EXERCISE BRIEF: Rewrite the part of the rows that opens with the line containing "You are a GUI" and runs to the end of the rows as a numbered list, skipping blank lines and including both ends. Leave the pictures out of your answer.

Element and text position rows:
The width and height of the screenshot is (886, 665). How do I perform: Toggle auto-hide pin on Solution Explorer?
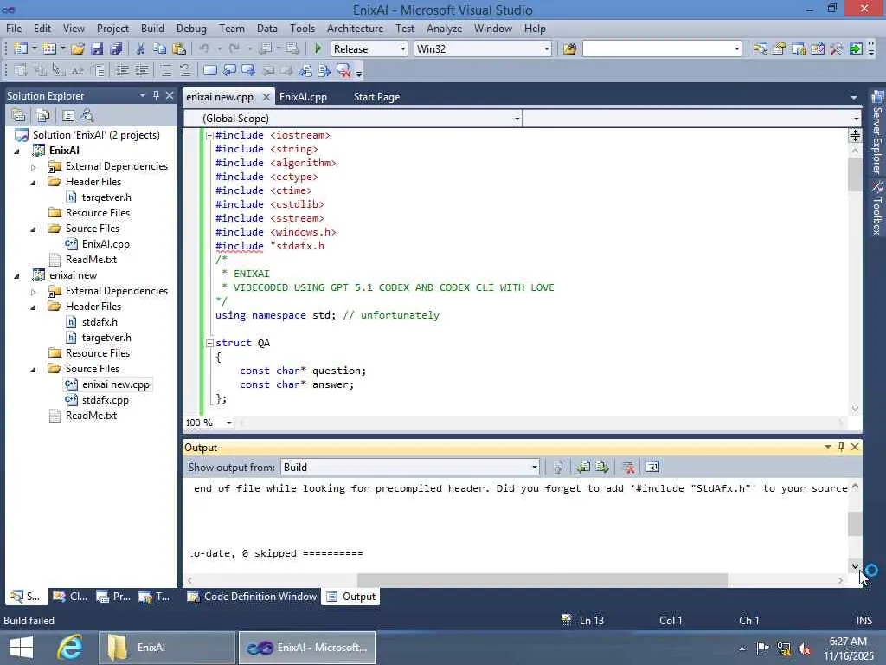(156, 95)
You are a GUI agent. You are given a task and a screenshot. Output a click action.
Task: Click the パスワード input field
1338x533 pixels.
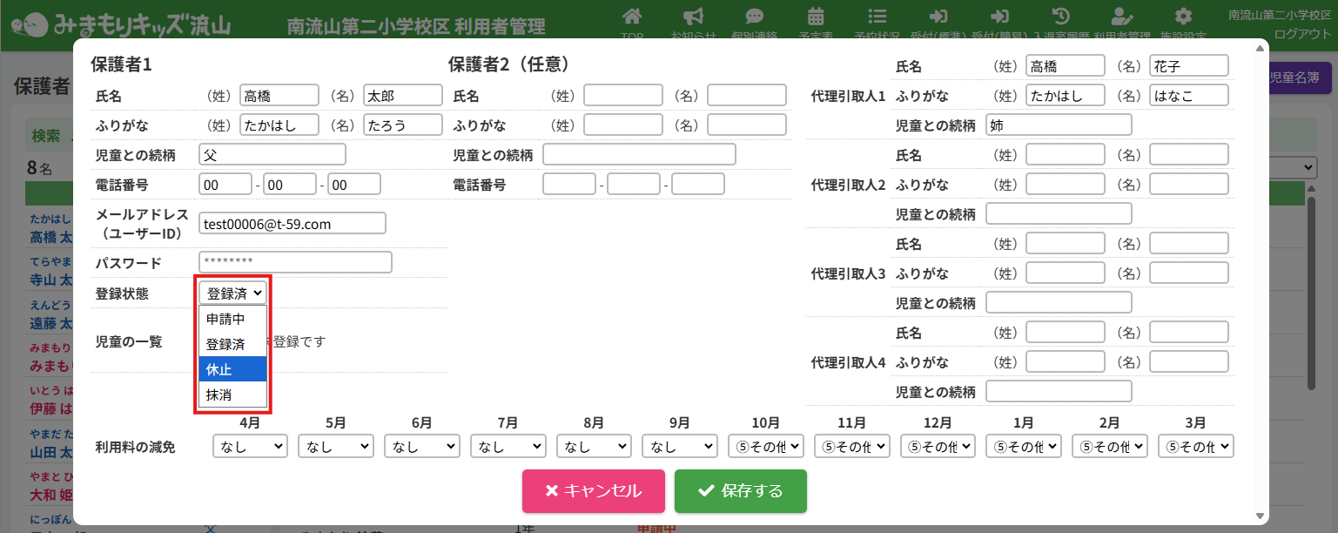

THE RESPONSE:
1. You are a GUI agent. You are given a task and a screenshot. Output a click action.
2. Task: Click the パスワード input field
3. 1338x533 pixels.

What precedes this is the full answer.